Yann Éliès voulait absolument boucler ce Vendée Globe et avant le départ, proclamait fort justement que s’il parvenait à le finir, il ne serait « pas bien loin du podium ». Et bien, c’est chose faite. Cinquième… et premier des bateaux classiques à dérives droites, puisque Armel Le Cléac’h, Alex Thomson, Jérémie Beyou et Jean-Pierre Dick, les quatre marins qui le précèdent au classement, menaient tous des foilers. C’est une sacrée revanche sur le destin que s’offre le skipper de Quéguiner-Leucémie Espoir, quand on se souvient du très grave accident qu’il avait subi au Sud de l’Australie, pendant l’édition 2008-2009. De ce point de vue, « je suis admiratif de ce qu’a fait Yann, je vois ça comme un exploit. Y retourner après ce qu’il a vécu est extraordinaire. Je ne sais pas si j’aurais été capable d’en faire autant » a déclaré à son sujet Jérémie Beyou mardi, en conférence de presse. Bel hommage.

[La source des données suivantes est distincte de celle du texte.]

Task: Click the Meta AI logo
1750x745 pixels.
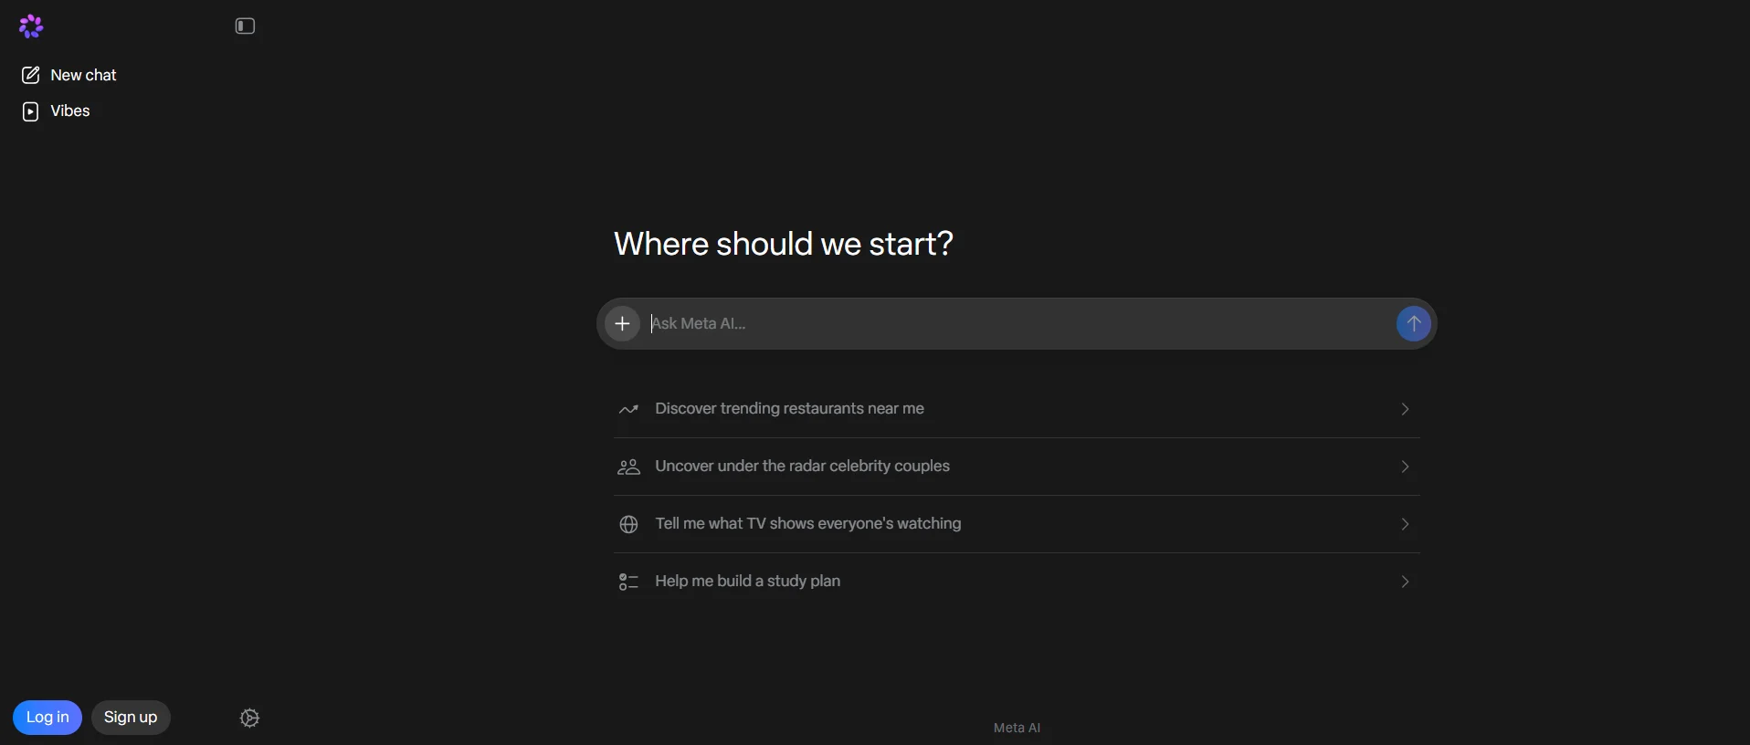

Joli coup dans l’Atlantique Sud
Dès le départ le 6 novembre dernier, Yann Eliès montre qu’il faudra compter avec son savoir-faire, celui qui lui a permis de gagner trois fois La Solitaire du Figaro, entre autres faits d’armes de son (très) impressionnant palmarès. Yann navigue à bord du tout premier bateau signé VPLP-Verdier, à savoir l’ex-Safran de Marc Guillemot, troisième du Vendée Globe en 2009… C’est donc à la fois la machine qui a montré la voie prise depuis par tous les IMOCA, mais aussi le bateau avec lequel Marc était venu le secourir dans les mers du Sud. Au cap Finisterre, Yann Éliès est dans le paquet des dix bateaux de tête, alors aux côtés de Paul Meilhat et Jérémie Beyou, puis de Sébastien Josse et Vincent Riou. Au Cap-Vert, il est classé huitième. Même pointage à l’équateur, malgré un pot au noir complexe. Yann navigue alors devant… Jean Le Cam et Jean-Pierre Dick, deux concurrents qu’il retrouvera très souvent tout au long du parcours. Hélas une première avarie sur son hook de grand-voile lui fait perdre une cinquantaine de milles, qui se multiplient vite en sa défaveur.
Son premier joli coup stratégique intervient dans la descente de l’Atlantique Sud : vers le 20 novembre, les sept bateaux de tête s’échappent et les circonstances météo vont faire que, toujours, cela va « partir par devant ». C’est le moment où Jean Le Cam annonce « des écarts énormes », en plusieurs milliers de milles… Ce qui se confirmera dans les grandes largeurs. Yann Éliès – qui émarge à 300, puis 800 et près de 1 200 milles derrière le groupe de tête – est fortement menacé de faire partie de la charrette subissant la double, puis triple punition… C’est-à-dire ceux qui vont se retrouver très vite dans une toute autre course, à 3 000 milles et plus des leaders. Pour garder le fil avec la tête de flotte, Yann tente alors une option très osée, via un couloir de vent étroit qui « coupe le fromage » dans l’Atlantique Sud. C’est chaud, mais ça passe et au cap de Bonne-Espérance, Quéguiner-Leucémie Espoir limite son débours au leader, à un gros millier de milles. Bien joué !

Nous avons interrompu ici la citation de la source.